— Task brief —
Within the records below, filter for lines carrying the word "computer" and copy them.

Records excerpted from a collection
=== Begin Enclosure ===
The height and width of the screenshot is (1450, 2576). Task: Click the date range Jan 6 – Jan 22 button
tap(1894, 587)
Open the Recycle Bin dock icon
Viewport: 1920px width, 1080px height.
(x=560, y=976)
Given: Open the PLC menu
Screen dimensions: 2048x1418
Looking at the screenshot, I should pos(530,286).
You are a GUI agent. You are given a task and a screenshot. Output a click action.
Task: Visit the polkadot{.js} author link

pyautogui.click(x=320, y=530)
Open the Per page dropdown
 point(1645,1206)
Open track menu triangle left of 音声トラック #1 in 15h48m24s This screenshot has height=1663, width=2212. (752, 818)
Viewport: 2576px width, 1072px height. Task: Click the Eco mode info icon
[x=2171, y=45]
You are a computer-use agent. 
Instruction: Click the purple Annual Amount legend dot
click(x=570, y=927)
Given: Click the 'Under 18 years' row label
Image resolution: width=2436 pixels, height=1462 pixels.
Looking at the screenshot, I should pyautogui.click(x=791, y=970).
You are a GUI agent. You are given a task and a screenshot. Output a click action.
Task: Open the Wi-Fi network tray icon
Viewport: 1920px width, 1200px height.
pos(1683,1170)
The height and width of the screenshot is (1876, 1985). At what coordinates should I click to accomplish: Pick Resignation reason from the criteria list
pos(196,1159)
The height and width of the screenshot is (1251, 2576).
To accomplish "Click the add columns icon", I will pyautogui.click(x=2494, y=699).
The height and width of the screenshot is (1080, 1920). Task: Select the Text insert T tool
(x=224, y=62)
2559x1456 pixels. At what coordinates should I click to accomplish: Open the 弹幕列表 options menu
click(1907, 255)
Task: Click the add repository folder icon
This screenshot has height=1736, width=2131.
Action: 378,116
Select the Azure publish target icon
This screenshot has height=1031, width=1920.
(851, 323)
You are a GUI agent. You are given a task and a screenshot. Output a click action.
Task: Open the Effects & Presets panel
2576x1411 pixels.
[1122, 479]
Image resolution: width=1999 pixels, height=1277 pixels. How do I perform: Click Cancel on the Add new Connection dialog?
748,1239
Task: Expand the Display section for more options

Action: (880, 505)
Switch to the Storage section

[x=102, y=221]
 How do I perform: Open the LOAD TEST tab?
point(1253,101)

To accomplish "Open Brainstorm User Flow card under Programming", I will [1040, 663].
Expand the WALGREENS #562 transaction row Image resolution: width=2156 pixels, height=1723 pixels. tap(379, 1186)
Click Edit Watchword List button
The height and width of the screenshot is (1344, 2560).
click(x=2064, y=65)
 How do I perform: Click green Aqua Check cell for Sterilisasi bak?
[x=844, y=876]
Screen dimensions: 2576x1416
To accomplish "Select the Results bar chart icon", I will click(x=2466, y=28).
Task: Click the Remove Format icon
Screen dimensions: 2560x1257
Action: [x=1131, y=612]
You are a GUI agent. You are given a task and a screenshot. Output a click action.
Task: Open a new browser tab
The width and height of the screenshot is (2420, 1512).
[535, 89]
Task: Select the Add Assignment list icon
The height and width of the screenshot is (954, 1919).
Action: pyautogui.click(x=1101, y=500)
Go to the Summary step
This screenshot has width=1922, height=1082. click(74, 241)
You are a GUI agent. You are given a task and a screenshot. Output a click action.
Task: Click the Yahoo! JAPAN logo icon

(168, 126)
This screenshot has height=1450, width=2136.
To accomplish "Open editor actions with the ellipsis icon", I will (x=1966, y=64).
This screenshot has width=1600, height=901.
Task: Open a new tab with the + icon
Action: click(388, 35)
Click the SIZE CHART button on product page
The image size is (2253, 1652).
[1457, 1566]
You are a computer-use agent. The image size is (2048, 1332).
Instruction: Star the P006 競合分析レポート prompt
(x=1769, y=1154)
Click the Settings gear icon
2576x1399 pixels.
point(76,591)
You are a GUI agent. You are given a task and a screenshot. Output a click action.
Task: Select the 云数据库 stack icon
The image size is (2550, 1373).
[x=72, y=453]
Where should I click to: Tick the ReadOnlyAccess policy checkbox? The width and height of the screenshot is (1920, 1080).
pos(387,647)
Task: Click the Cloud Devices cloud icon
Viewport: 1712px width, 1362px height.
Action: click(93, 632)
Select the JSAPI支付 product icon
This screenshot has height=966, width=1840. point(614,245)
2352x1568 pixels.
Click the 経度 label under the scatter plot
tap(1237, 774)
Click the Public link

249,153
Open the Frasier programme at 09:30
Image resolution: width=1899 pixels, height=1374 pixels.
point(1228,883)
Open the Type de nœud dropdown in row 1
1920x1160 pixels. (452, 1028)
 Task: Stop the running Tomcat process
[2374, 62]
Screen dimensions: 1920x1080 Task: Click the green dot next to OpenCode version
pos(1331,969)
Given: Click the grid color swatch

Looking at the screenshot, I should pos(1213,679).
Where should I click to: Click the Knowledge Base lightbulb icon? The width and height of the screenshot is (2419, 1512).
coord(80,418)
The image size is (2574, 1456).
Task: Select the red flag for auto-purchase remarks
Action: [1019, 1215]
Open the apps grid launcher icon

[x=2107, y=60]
=== End Enclosure ===
— Exercise output —
You are a computer-use agent. 
You are a computer-use agent. The image size is (2048, 1332).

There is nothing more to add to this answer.